603. The method of claim 597, wherein the one or more heat sources comprise flameless distributed combustors.
604. The method of claim 597, wherein the one or more heat sources comprise natural distributed combustors.
605. The method of claim 597, further comprising controlling a temperature within at least a majority of the selected section of the formation, wherein the pressure is controlled as a function of temperature, or the temperature is controlled as a function of pressure.
606. The method of claim 605, wherein controlling an average temperature comprises maintaining a temperature within the selected section within a pyrolysis temperature range.
607. The method of claim 597, further comprising controlling the heat such that an average heating rate of the selected section is less than about 3.0 °C per day during pyrolysis.

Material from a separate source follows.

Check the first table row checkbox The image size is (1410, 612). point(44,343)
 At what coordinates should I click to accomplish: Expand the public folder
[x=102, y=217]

608. The method of claim 597, further comprising controlling the heat such that an average heating rate of the selected section is less than about 1 °C per day during pyrolysis.
609. The method of claim 597, wherein providing heat from the one or more heat sources to at least the portion of formation comprises:
heating a selected volume (V) of the oil shale formation from the one or more heat sources, wherein the formation has an average heat capacity (C v), and wherein the heating pyrolyzes at least some hydrocarbons within the selected volume of the formation; and wherein heating energy/day provided to the volume is equal to or less than Pwr, wherein Pwr is calculated by the equation:
Pwr = h*V*C v*p B
wherein Pwr is the heating energy/day, h is an average heating rate of the formation, p B is formation bulk density, and wherein the heating rate is less than about 10 °C/day.
610. The method of claim 597, wherein allowing the heat to transfer comprises transferring heat substantially by conduction.
611. The method of claim 597, wherein providing heat from the one or more heat sources comprises heating the selected formation such that a thermal conductivity of at least a portion of the selected section is greater than about 0.5 W/(m °C).
612. The method of claim 597, wherein the produced mixture comprises condensable hydrocarbons having an API gravity of at least about 25°.
613. The method of claim 597, wherein the produced mixture comprises condensable hydrocarbons, and wherein about 0.1 % by weight to about 15 % by weight of the condensable hydrocarbons are olefins.
614. The method of claim 597, wherein the produced mixture comprises non-condensable hydrocarbons, and wherein about 0.1 % by weight to about 15 % by weight of the non-condensable hydrocarbons are olefins.
615. The method of claim 597, wherein the produced mixture comprises non-condensable hydrocarbons, and wherein a molar ratio of ethene to ethane in the non-condensable hydrocarbons ranges from about 0.001 to about 0.15.
616. The method of claim 597, wherein the produced mixture comprises condensable hydrocarbons, and wherein less than about 1 % by weight, when calculated on an atomic basis, of the condensable hydrocarbons is nitrogen.
617. The method of claim 597, wherein the produced mixture comprises condensable hydrocarbons, and wherein less than about 1 % by weight, when calculated on an atomic basis, of the condensable hydrocarbons is oxygen.
618. The method of claim 597, wherein the produced mixture comprises condensable hydrocarbons, and wherein less than about 1 % by weight, when calculated on an atomic basis, of the condensable hydrocarbons is sulfur.
619. The method of claim 597, wherein the produced mixture comprises condensable hydrocarbons, wherein about 5 % by weight to about 30 % by weight of the condensable hydrocarbons comprise oxygen containing compounds, and wherein the oxygen containing compounds comprise phenols.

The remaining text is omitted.